Once Marcellus and Utica gas flows south and west, it will stifle gas production in those regions. What’s likely to happen is gas in those regions will be converted to liquefied natural gas and shipped worldwide, Mr. Anderson said.
Mr. Arnold said abundant Marcellus and Utica gas could have two other effects. Utilities likely will retire more coal plants to build gas-fired generation, and more vehicles will use natural gas as fuel. “It’s going to be huge,” he said of natural gas for vehicles.
But for those benefits to occur, landowners must accept that the old intrastate and interstate gas lines are inefficient and new larger pipelines are necessary, Mr. Arnold said. “It is both a benefit and a necessity,” he said.
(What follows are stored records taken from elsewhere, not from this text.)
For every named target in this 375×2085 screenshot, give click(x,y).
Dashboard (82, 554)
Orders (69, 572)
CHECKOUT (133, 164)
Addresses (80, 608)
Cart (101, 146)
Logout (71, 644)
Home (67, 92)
“Depending on how you look at Ohio, compared to other states we are in the top 10 in consumption of natural gas. But in production we have been around 20th,” Mr. Arnold said. “Now with the advent of shale gas development the ability to use locally sourced gas has become huge and we need ways of getting it to Cleveland, to Columbus, to Toledo to power the factories, the crop production, and the animal food operations.”
Mr. Arnold said he has been attending public meetings on the E.T. Rover project, and most people do understand the necessity of new pipelines.
“The question is basically creating the balance. It’s not one side against the other. Rather, I see farmers being right smack dab in the middle of all of this,” Mr. Arnold said.
“They understand the need for the community, they understand it will go across their property, and what they want is help negotiating their easements to ensure that they are made whole when this is all done,” he said.